Сергей Снегов

Норильские рассказы

В основу предлагаемых читателю рассказов положены события, свидетелем либо участником которых был я сам. Лишь в редких случаях я разрешал себе писать о том, что мне передавали другие участники событий. Соответственно и фамилии героев рассказов сохранены подлинные – исключения редки и в большинстве случаев оговорены. Время действия 1936-1945 годы. Место действия – тюрьмы и лагерь.

Рассказы в основном написаны в пятидесятых годах, по еще свежим впечатлениям от пребывания в тюрьме и лагере. В последнее время к ним прибавлены лишь сведения о жизни героев после освобождения. Что до понимания событий и душевных драм героев, то я не позволял себе с высоты сегодняшних знаний исправлять воззрения и психологию тех лет.

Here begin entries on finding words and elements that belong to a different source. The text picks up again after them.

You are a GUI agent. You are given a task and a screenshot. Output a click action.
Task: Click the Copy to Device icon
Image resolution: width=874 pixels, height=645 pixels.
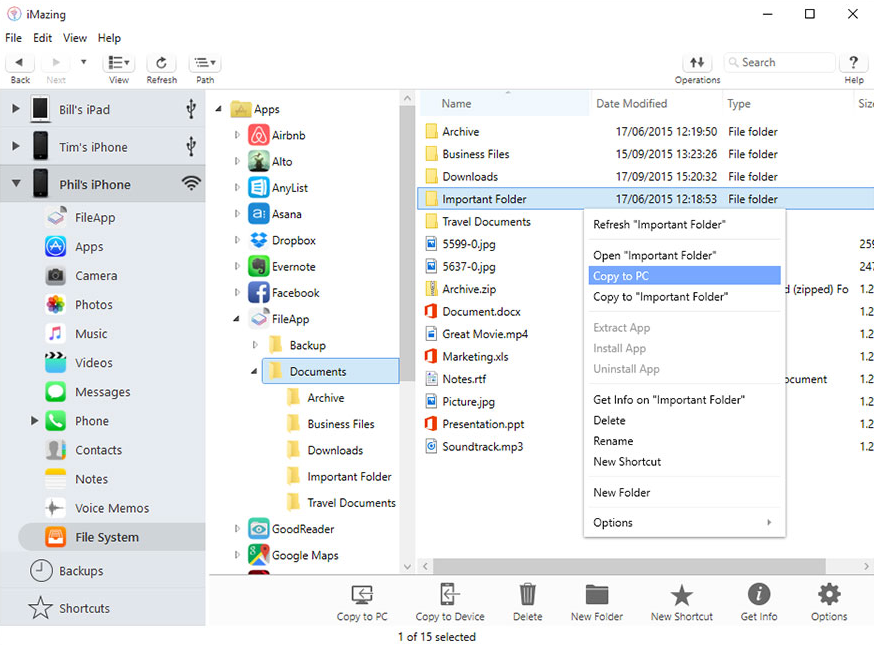tap(449, 594)
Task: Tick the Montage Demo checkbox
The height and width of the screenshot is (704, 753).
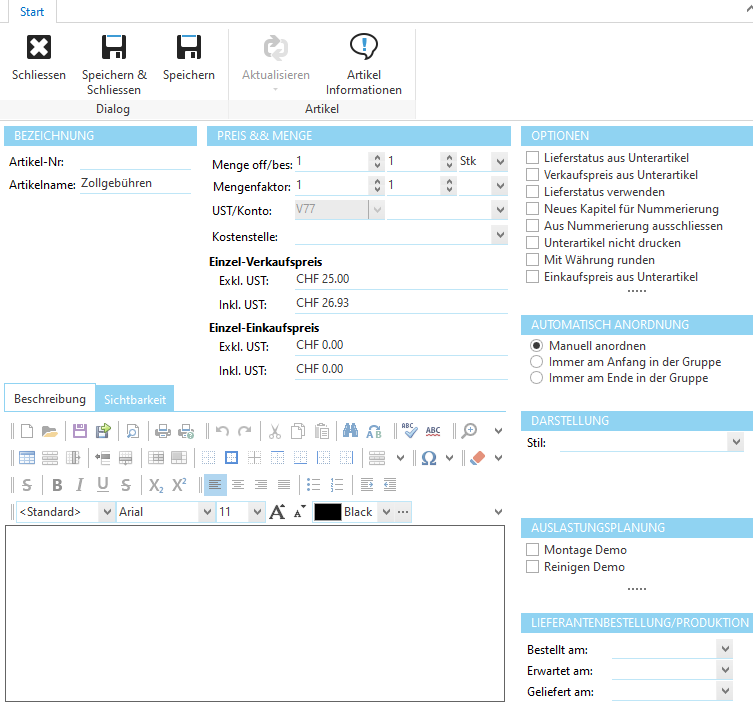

А самым, мне думается, примечательным и поразительным тогда было то, что советские люди, несправедливо осужденные и заклейменные лживыми ярлыками «врагов народа», в огромном большинстве и в тюрьме, и в лагере сохраняли и веру в высокие идеалы социализма, и преданность своей стране: свобода терялась, совесть и убеждения сохранялись. Люди, объявленные врагами народа, в душе сохраняли любовь к своему народу. Это может показаться парадоксом, но это было так. И проистекающие из этого глубокие душевные терзания заключенных – основная тема рассказов этой книги.

Спор

Он вошел прихрамывая – низкорослый, широкоскулый, большеротый, бородка клочьями, хитренькие, под мощными бровями глазки не то подслеповатые, не то разноцветные. Глазки мы разглядели потом, лицо тоже не поразило, но одежда нового сокамерника нас потрясла. На нем был древний извозчичий армяк, подпоясанный полуистлевшим ремнем, шапка – воронье гнездо, потрепанное бурей, – лохматого рыжего меха и рукавицы выше локтей. Мы даже обиделись за нашу внутреннюю тюрьму. Это было все же знаменитое учреждение для отобранных – начальников и руководителей – народа интеллигентного и хорошо одетого. Такое пугало могло бы отлично уместиться в какой-нибудь Таганке или на районной пересылке, раз уж понадобилось. В Москве тюремных площадей не хватало – случалось, и именитые товарищи месяцами торчали в участковых КПЗ, дожидаясь высокой чести попасть к нам.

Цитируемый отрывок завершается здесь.